[Stored data entries]
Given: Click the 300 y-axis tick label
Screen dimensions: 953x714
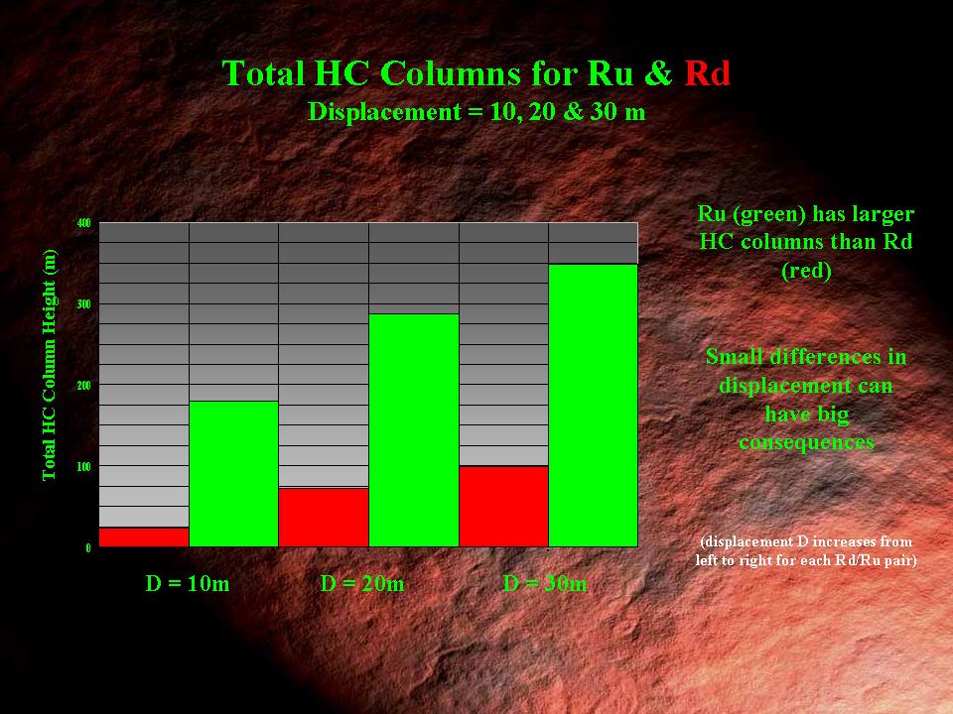Looking at the screenshot, I should (x=84, y=304).
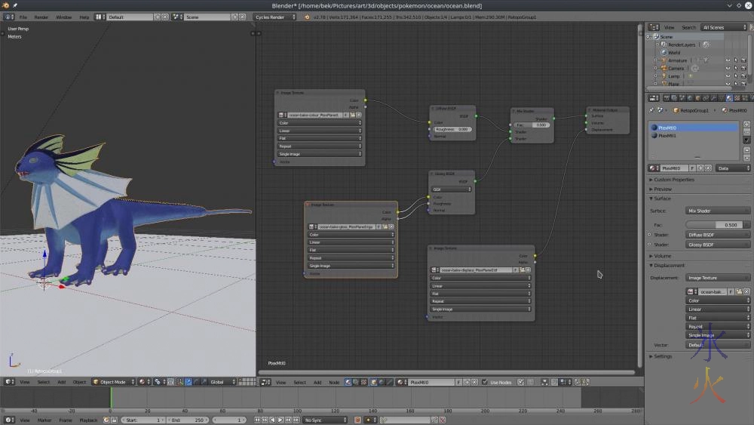Expand the Armature tree item in outliner

657,60
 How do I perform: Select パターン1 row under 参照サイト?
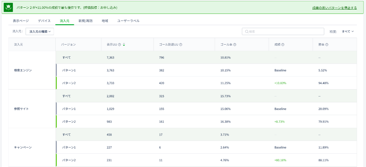pyautogui.click(x=206, y=109)
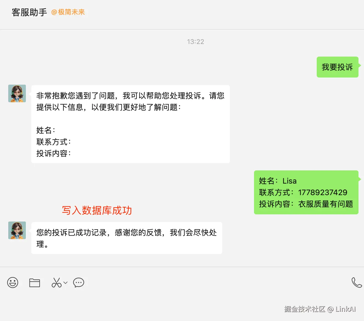Viewport: 364px width, 321px height.
Task: Click the 客服助手 chat title
Action: click(x=29, y=12)
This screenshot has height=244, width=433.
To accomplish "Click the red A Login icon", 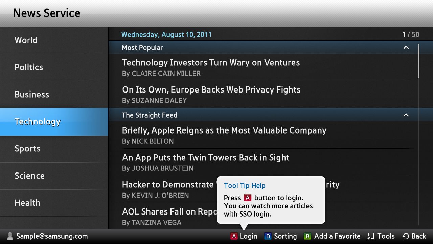I will pos(234,236).
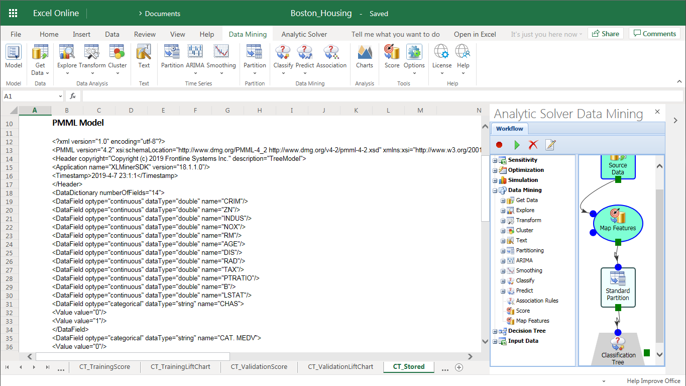686x386 pixels.
Task: Open the Name Box dropdown arrow
Action: pyautogui.click(x=60, y=96)
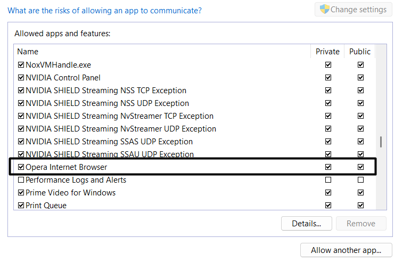411x262 pixels.
Task: Uncheck Prime Video for Windows entry
Action: [x=21, y=193]
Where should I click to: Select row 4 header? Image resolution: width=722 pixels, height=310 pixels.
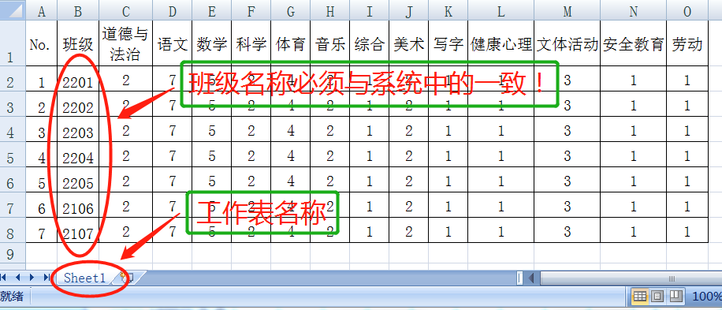[x=11, y=133]
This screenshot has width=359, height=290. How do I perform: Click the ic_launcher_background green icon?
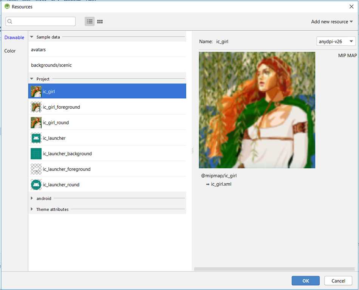[36, 154]
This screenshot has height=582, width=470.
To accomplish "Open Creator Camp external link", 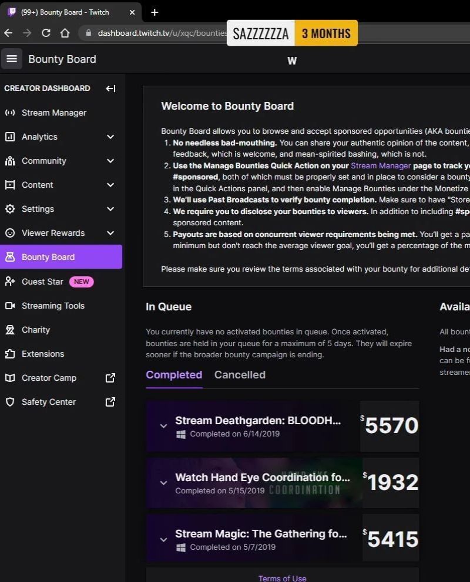I will click(110, 378).
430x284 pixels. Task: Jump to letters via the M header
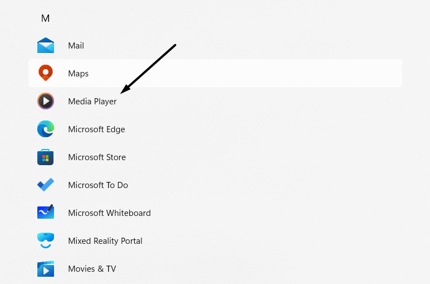click(46, 18)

Problem requirements: Copy exactly, please, every line from the one holding "430x284 pixels. Task: Jump" through the last line of the data, both ends included, and no pictures.

Written response:
430x284 pixels. Task: Jump to letters via the M header
click(46, 18)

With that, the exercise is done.